Home Afghanistan Afghanistan Election Commission Headquarters Attacked Again

Afghanistan Election Commission Headquarters Attacked Again


By Brett Daniel Shehadey
Special Contributor for In Homeland Security

Today, in Kabul, four terrorists dressed as women gained access to a next door residential area and fired rocket-propelled grenades at the headquarters for the Afghan’s Independent Election Commission. After a standoff with the police, the terrorists were destroyed, two policemen injured and no reporting of any innocent dead. [Another account said there were two militants instead of four].

Just last week, five fatalities resulted from a prior attack against the same facility and aerlier this week, another IEC facility was hit in Kabul.

On March 21, there were nine civilians killed, including two young girls in which teenage Taliban terrorists overcame the fortified, luxurious, Serena Hotel.

The Taliban claimed responsibility for this attempt in Kabul as well. Taliban objectives remain one of undermining the ‘foreign-led’ elections in what they continue to see as an American conspiracy.

The Taliban continues to terrorize the population into not casting a ballot through killings, intimidation, threats and propaganda.

British Deputy NATO Commander, Lt Gen John Lorimer, emphasizes that the events taking place in Kabul are not representative of the whole progress of the country. Terrorists are targeting foreign civilians especially hard and focusing efforts in high-profile areas to gain maximum exposure in their objectives.

General Lorimer said: “Is it going to be Surrey?
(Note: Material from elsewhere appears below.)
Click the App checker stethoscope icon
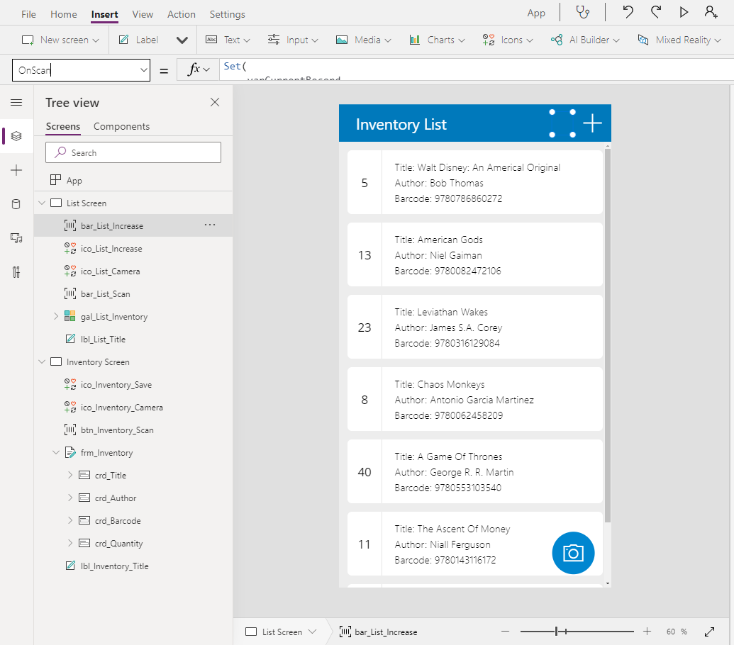(582, 12)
No. But I’m certain that security conditions will be better than they were in 2009.” He also noted that “last year they [the Taliban] didn’t take any ground; if they cut communications or captured checkpoints, they were soon taken back.”

The UN is resolute, jointly with the International Election Commission, to proceed as planned in supporting and monitoring the Afghan Presidential Elections set for April 5.

Political anthropologist Noah Coburn lists some key requirements that are central to the future of Afghanistan’s democratic stability, including: an honorable exit for President Hamid Karzai, a smooth transition of power and a candidate selected that is “broadly accepted” by the Afghan people.

Everything depends on a peaceful transition of power.

Fraud, violence and corruption are inevitable. The trick will be to make it as stable, honest and uncorrupt as possible for the present political culture in Afghanistan.

Calming the boiling over of accusations of scandal or abuse is also important.

Democracy, if it takes root during this pivotal election free of outgoing President Karzai, will take generations.

Long-term stability of Afghanistan is both a regional and strategic interest of the US and NATO allies.

In all of this, Karzai has yet to sign the bilateral security with Washington; and it remains to be seen if the next president or ruler will do so either.

According to the International Security Assistance Force in Afghanistan (ISAF): “Over the past 12 years the ANSF was built into a formidable security force, receiving more than $53 billion in equipment and support, 160 aircraft, 100,000 vehicles including 600 new Mobile Strike Force Vehicles, 500,000 weapons and 200,000 pieces of communications and night-vision equipment, with more still being delivered.”

ANSF are the Afghanistan National Security Forces.

Commander of ISAF, General Joseph F. Dunford Jr. said: “Over the last nine months, the ANSF have proved that they are ready to secure the April 5 presidential and provincial council elections.”